- Born: 30 July 1934 Hawkesbury, Ontario, Canada
- Died: 27 January 2001 (aged 66) Montreal, Quebec, Canada
- Occupations: composer and music educator
- Awards: Order of Canada

= André Prévost (composer) =

Canadian composer and music educator

André Prévost, (30 July 193427 January 2001) was a Canadian composer and music educator. He was awarded the Canadian Music Council Medal in 1977 and in 1985 he was made an Officer of the Order of Canada. He also received the "Trophy for Concert Music" from the Performing Rights Organization of Canada.

==Early life and education==
He was born in Hawkesbury, Ontario. He grew up in Saint-Jérôme, Quebec.

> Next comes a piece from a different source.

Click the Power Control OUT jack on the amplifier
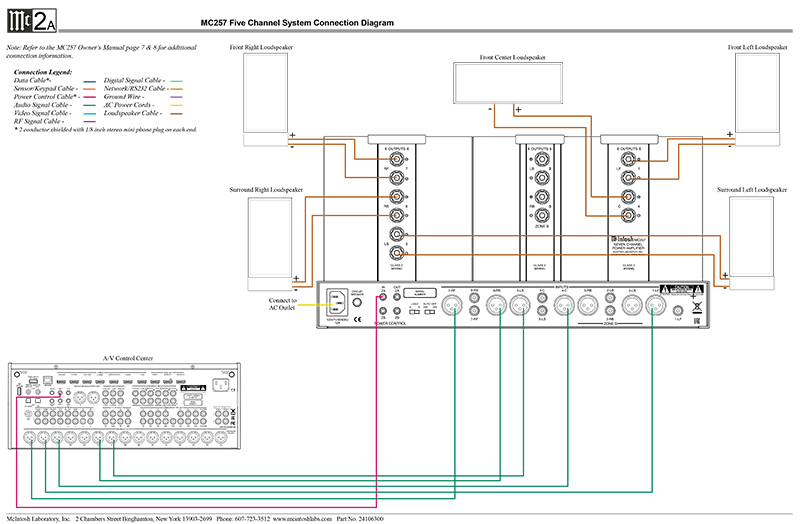This screenshot has height=524, width=800. pyautogui.click(x=397, y=297)
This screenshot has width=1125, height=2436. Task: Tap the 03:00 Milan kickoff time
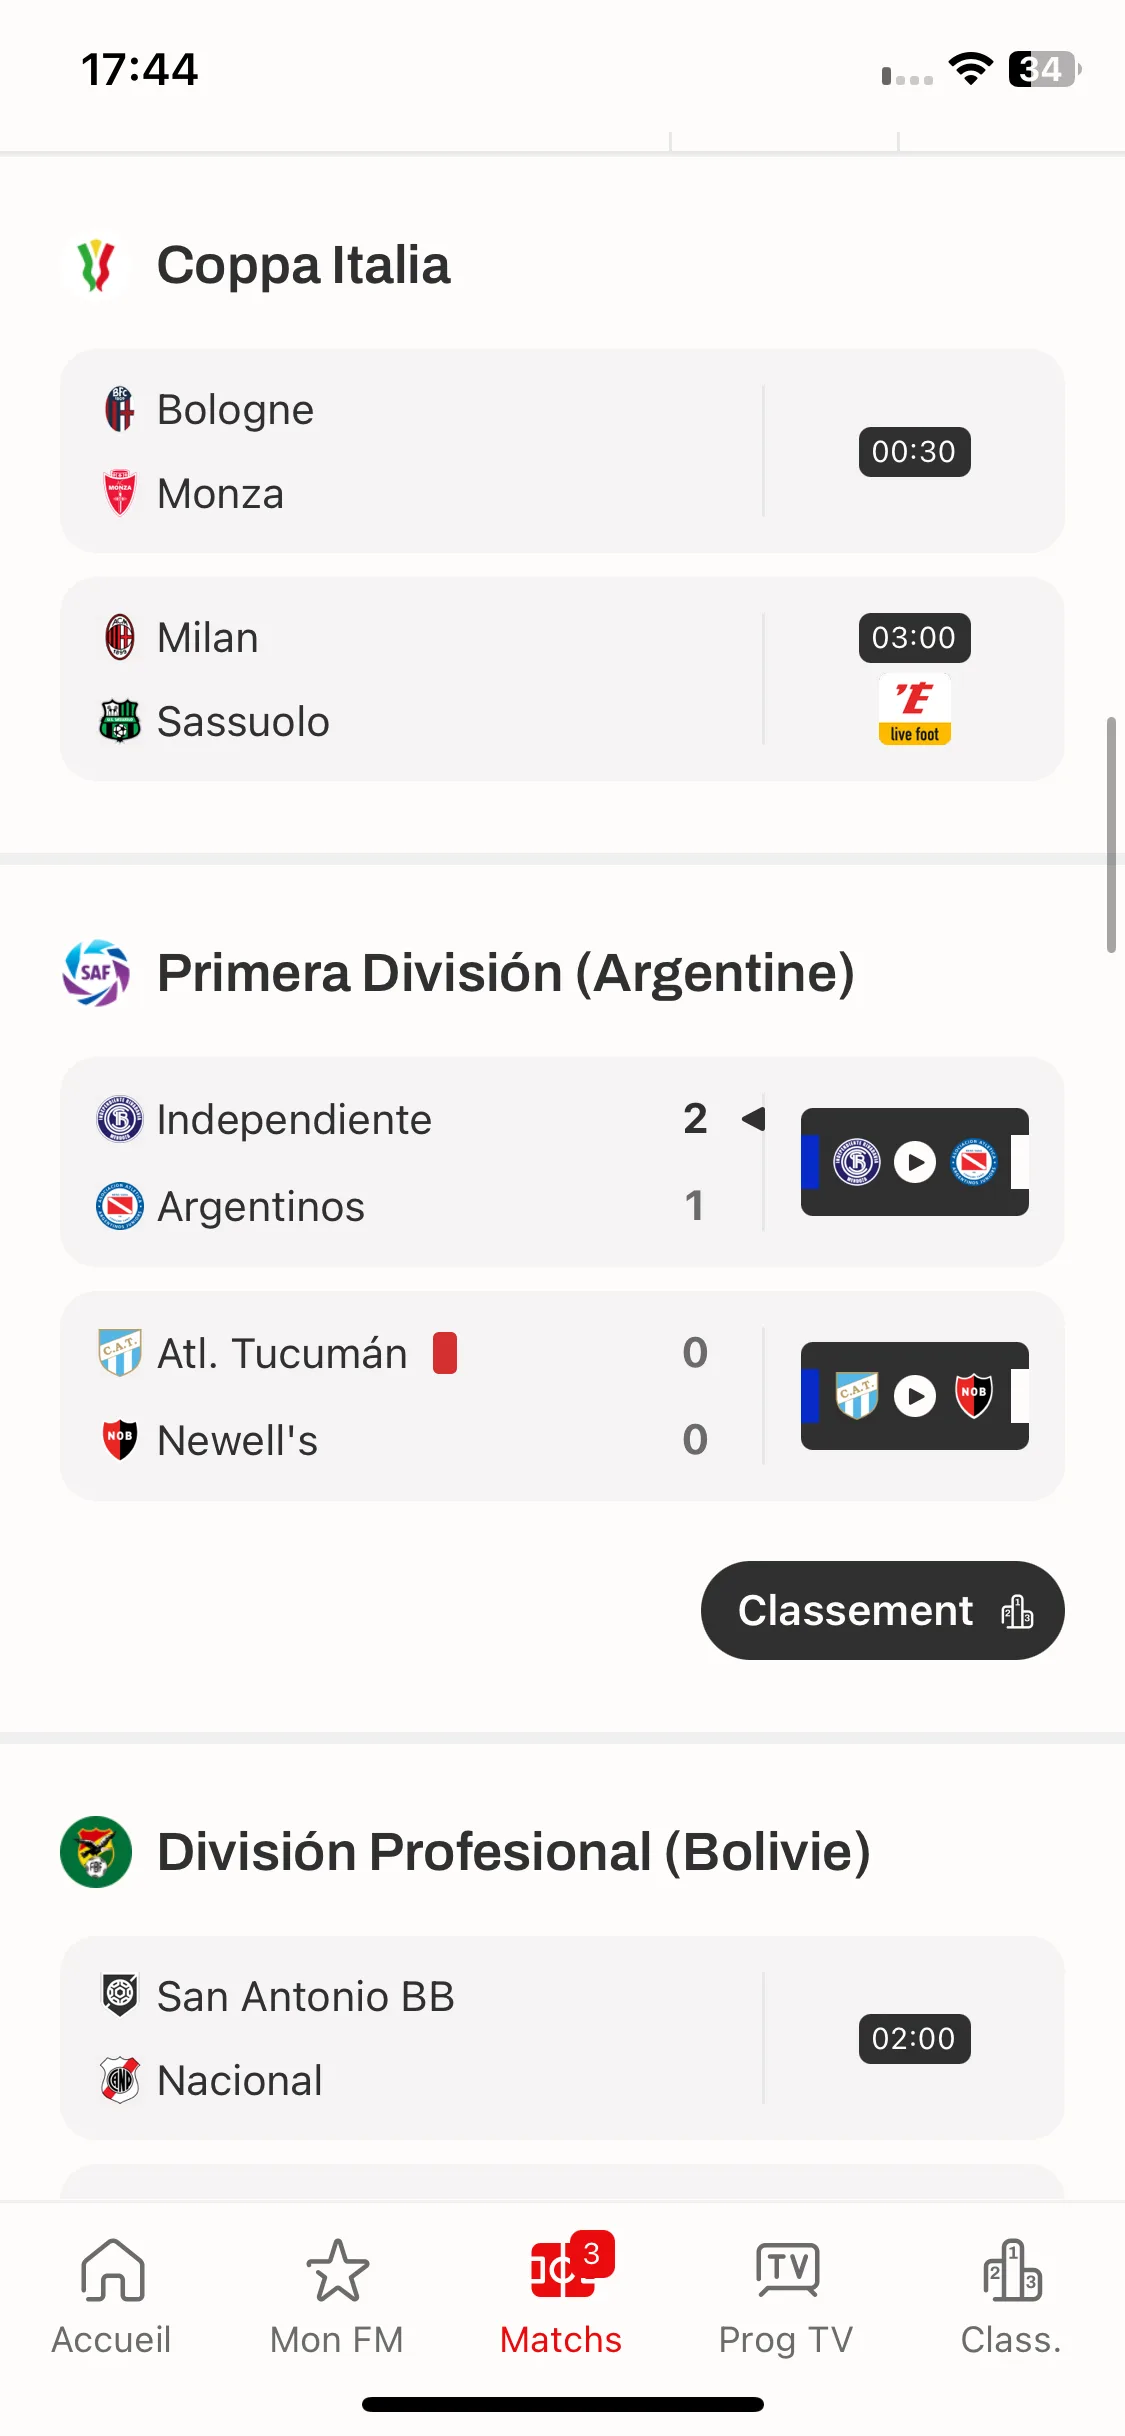pyautogui.click(x=915, y=638)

Prévost was trained at the Conservatoire de musique du Québec à Montréal where he was a pupil of Isabelle Delorme, Jean Papineau-Couture, and Clermont Pépin. Following graduation, he was awarded grants from the Canada Council and the Government of Québec which enabled him to study with Olivier Messiaen and Henri Dutilleux in Paris. In 1963 he won the Prix d'Europe, an award which provided him with the opportunity to study electroacoustic music under Michel Philippot.

==Career==

During the 1960s Prévost taught at the Tanglewood Music Centre with fellow faculty members Aaron Copland, Zoltán Kodály, Gunther Schuller and Elliott Carter.

===Performances===
In April 1967, the Montreal Symphony Orchestra and the Montreal Festival Choir conducted by Pierre Hétu performed Prévost's major oratorio Terre des hommes, text by Michèle Lalonde, at the Place des arts opening ceremonies of the Expo 67 world's fair in Montreal, attended by the official delegations of the participating countries. The work strongly projected French writer's Antoine de Saint-Exupéry's 'idealist rhetoric', and the designation "Terre Des Hommes" ("Man and his World") was applied to the entire Expo 67 world exposition.

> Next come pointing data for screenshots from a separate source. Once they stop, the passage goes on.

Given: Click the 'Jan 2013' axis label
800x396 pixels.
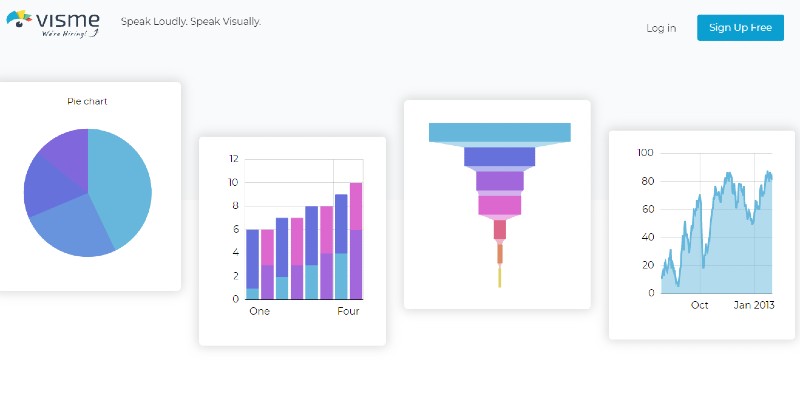Looking at the screenshot, I should click(x=754, y=305).
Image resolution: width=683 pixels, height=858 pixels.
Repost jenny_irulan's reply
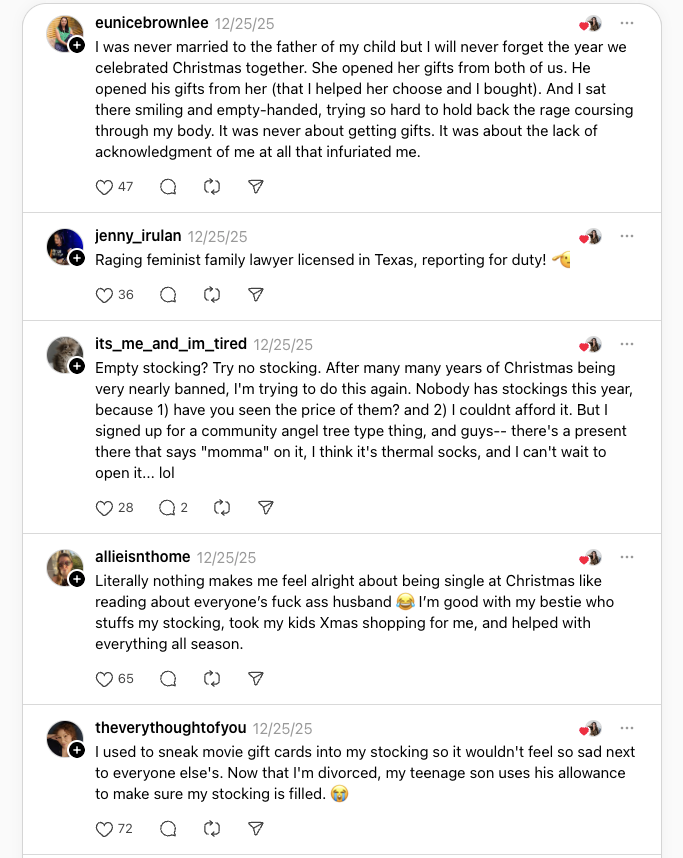pos(212,295)
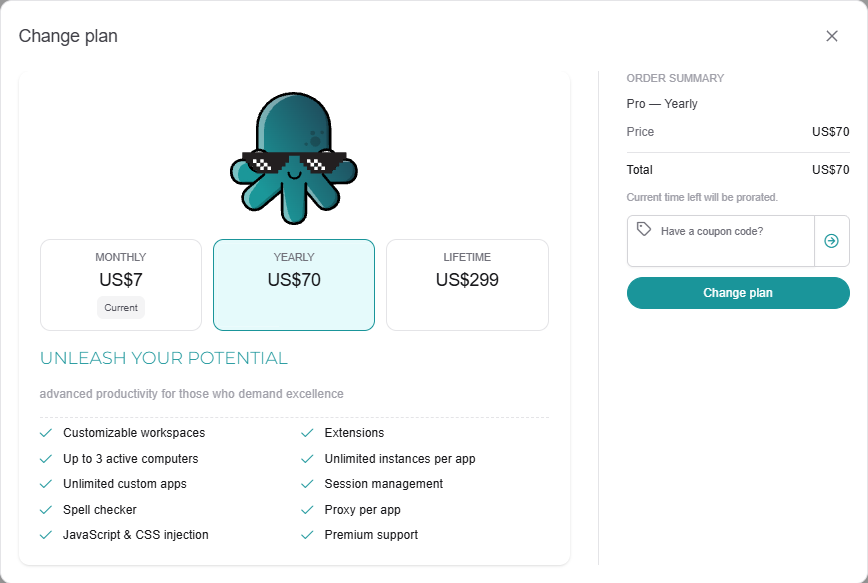Click checkmark beside Proxy per app

[x=307, y=510]

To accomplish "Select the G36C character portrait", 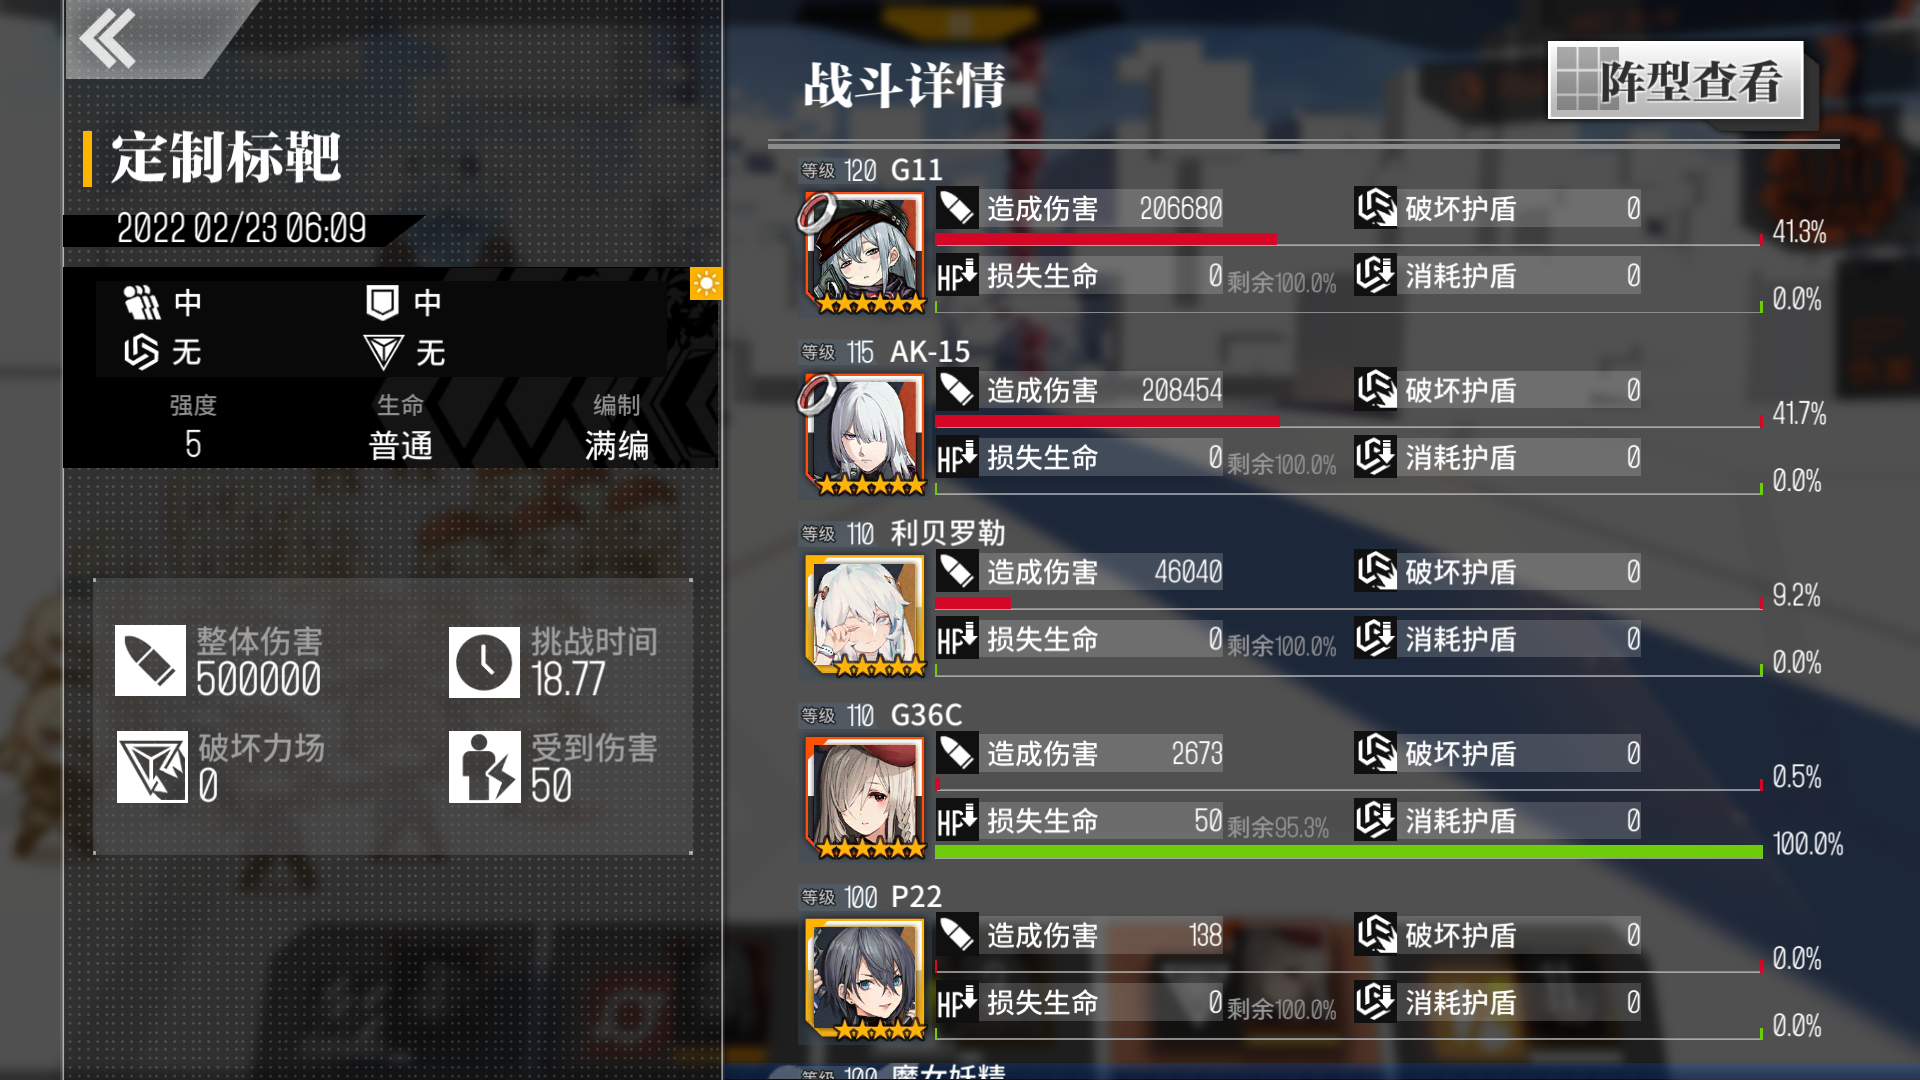I will point(865,798).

In 1985, Tsuyoshi Tsutsumi and Ronald Turini performed the world premiere of Prévost's Sonata No. 2 for Cello and Piano.

Prévost composed a cello concerto Menuhin: Présence in 2000.

===University position===
From the mid-1970s until his retirement in 1996, he was a professor of music at the Université de Montréal. Among his notable students were composers José Evangelista, Denis Gougeon, Anne Lauber, José Manuel Montañés, and Michel Longtin.

===Compositional style===
His composition style has been compared to that of Alban Berg and he was regarded as a relatively conservative composer, similar to his contemporary Jacques Hétu.

==Personal==
Prévost died in Montreal, Quebec, Canada.